[Data provided]
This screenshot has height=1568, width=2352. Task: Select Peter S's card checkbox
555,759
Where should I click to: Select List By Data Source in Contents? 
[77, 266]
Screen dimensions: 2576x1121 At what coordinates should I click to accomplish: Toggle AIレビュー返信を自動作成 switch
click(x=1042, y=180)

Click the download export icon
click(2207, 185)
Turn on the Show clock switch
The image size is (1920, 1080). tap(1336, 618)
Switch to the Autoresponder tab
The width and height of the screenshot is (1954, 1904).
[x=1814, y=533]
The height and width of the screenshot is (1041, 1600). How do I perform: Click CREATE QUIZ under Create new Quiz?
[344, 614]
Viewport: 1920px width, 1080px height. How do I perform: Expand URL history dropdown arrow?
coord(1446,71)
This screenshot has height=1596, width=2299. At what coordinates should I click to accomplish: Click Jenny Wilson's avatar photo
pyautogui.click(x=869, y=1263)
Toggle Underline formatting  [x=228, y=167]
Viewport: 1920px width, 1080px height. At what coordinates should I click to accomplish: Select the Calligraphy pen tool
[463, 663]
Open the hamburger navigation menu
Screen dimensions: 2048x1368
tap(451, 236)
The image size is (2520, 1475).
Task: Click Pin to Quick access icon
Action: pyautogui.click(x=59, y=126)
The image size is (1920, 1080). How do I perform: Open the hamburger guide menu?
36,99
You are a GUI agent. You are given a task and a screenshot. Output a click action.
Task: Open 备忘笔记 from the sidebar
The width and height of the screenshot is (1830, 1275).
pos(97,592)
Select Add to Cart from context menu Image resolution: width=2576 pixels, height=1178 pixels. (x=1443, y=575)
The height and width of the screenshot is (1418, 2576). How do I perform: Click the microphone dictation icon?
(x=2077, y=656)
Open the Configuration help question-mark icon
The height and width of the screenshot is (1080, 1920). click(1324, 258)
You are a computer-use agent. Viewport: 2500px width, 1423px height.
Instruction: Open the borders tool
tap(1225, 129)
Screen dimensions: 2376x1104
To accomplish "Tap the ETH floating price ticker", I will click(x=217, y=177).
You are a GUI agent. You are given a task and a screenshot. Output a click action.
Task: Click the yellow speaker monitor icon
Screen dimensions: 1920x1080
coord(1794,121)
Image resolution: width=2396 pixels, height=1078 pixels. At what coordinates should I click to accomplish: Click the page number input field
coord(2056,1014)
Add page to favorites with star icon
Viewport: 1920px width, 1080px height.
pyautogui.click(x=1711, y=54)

[What the task asks]
In the records above, locate the line that contains "Image resolution: width=2396". Repeat it and every line after it, exactly, and nothing else.

[Expected output]
Image resolution: width=2396 pixels, height=1078 pixels. At what coordinates should I click to accomplish: Click the page number input field
coord(2056,1014)
Add page to favorites with star icon
Viewport: 1920px width, 1080px height.
pyautogui.click(x=1711, y=54)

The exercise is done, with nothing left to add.